Written task a.
Reproduce, word for word, the stretch of the listing from the line containing "This screenshot has height=644, width=1214." through the line containing "Action: coord(371,169)", both included.

Extracted text.

::::::::::

It doesn't help that Sang-Woo is essentially a spoiled brat. Children are inherently selfish creatures but Sang-Woo exhibits few if any redeeming qualities and realizes his grandmother's worth so late in the film that it is almost just another excuse to bawl. Grandmother, on the other hand, is a wonderful, bent spirit of nurturing as embodied by Eul-boon Kim. Her slow, steady movements are at one with the natural landscape. The film's central conflict is wrapped up in its center when Sang-Woo demands food that he is used to, showing grandmother a glossy menu card and screaming for KFC. She makes an arduous trek to obtain a live chicken, obviously a luxury, and sits back in confusion, eyebrows knotted together, when her boiled offering is rejected.
Jeong-hyang Lee choreographs his two protagonists so that they seem to circle one another in the anti-magnetic throes of technology vs. nature. In one sequence, Sang-Woo roller blades around his grandmother as she slowly cleans the floor, then he's seen jumping to reach a pot that she magically straightens to retrieve for him. Editors Jae-beom Kim and Sang-Beom Kim achieve a rhythmic montage with cinematographer Hong-shik Yoon's beautifully framed images. Grandmother watches a sunset. Sang-Woo ambles by in the background, turns to see what she's looking at, shrugs and moves out of frame.
Jeong-hyang Lee's simple tale never delves into the relationship between mother and daughter, with Sang-Woo's parent represented almost like the disembodied, high-heeled legs that represent adults in Peanuts animations. "The Way Home" is dedicated to grandmothers everywhere, but while it does well by them, the children they care for give weight to the old W.C. Fields' quote "I like children - fried."

::::::::::

Written task b.
Write out the entire film review above word for word.

[Records from a pointing dataset]
::::::::::

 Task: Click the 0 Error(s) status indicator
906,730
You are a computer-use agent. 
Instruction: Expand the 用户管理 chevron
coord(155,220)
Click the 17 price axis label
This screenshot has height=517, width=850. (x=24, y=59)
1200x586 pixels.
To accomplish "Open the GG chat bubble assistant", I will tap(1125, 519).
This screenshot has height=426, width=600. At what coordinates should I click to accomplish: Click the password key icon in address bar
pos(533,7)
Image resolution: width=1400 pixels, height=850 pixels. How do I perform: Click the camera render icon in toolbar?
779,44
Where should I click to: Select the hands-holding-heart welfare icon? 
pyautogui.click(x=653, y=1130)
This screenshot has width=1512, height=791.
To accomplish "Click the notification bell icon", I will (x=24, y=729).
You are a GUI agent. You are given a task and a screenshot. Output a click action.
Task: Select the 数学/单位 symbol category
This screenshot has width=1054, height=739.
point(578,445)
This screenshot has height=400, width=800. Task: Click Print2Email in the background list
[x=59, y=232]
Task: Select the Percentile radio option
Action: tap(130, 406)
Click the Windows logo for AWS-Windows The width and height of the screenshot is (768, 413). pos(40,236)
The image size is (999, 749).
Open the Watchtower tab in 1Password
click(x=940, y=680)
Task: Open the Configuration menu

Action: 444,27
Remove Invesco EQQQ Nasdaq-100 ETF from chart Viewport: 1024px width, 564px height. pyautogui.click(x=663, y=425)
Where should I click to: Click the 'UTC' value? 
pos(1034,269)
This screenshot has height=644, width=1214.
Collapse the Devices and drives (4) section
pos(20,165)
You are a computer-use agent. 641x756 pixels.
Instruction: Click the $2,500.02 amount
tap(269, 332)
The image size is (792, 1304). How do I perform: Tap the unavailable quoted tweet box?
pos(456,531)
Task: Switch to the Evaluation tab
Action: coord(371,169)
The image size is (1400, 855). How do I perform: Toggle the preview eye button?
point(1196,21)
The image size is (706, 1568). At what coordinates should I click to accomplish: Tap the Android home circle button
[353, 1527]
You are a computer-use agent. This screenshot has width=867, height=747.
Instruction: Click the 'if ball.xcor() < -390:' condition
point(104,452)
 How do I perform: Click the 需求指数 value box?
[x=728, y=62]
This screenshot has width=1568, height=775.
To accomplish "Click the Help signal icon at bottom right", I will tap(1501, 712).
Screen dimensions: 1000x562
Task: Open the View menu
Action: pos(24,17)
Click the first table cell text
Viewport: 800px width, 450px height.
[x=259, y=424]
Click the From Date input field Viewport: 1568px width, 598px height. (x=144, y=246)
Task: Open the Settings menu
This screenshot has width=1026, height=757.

::::::::::

Correct response a.
This screenshot has height=644, width=1214.
Collapse the Devices and drives (4) section
pos(20,165)
You are a computer-use agent. 641x756 pixels.
Instruction: Click the $2,500.02 amount
tap(269, 332)
The image size is (792, 1304). How do I perform: Tap the unavailable quoted tweet box?
pos(456,531)
Task: Switch to the Evaluation tab
Action: coord(371,169)

Correct response b.
It doesn't help that Sang-Woo is essentially a spoiled brat. Children are inherently selfish creatures but Sang-Woo exhibits few if any redeeming qualities and realizes his grandmother's worth so late in the film that it is almost just another excuse to bawl. Grandmother, on the other hand, is a wonderful, bent spirit of nurturing as embodied by Eul-boon Kim. Her slow, steady movements are at one with the natural landscape. The film's central conflict is wrapped up in its center when Sang-Woo demands food that he is used to, showing grandmother a glossy menu card and screaming for KFC. She makes an arduous trek to obtain a live chicken, obviously a luxury, and sits back in confusion, eyebrows knotted together, when her boiled offering is rejected.
Jeong-hyang Lee choreographs his two protagonists so that they seem to circle one another in the anti-magnetic throes of technology vs. nature. In one sequence, Sang-Woo roller blades around his grandmother as she slowly cleans the floor, then he's seen jumping to reach a pot that she magically straightens to retrieve for him. Editors Jae-beom Kim and Sang-Beom Kim achieve a rhythmic montage with cinematographer Hong-shik Yoon's beautifully framed images. Grandmother watches a sunset. Sang-Woo ambles by in the background, turns to see what she's looking at, shrugs and moves out of frame.
Jeong-hyang Lee's simple tale never delves into the relationship between mother and daughter, with Sang-Woo's parent represented almost like the disembodied, high-heeled legs that represent adults in Peanuts animations. "The Way Home" is dedicated to grandmothers everywhere, but while it does well by them, the children they care for give weight to the old W.C. Fields' quote "I like children - fried."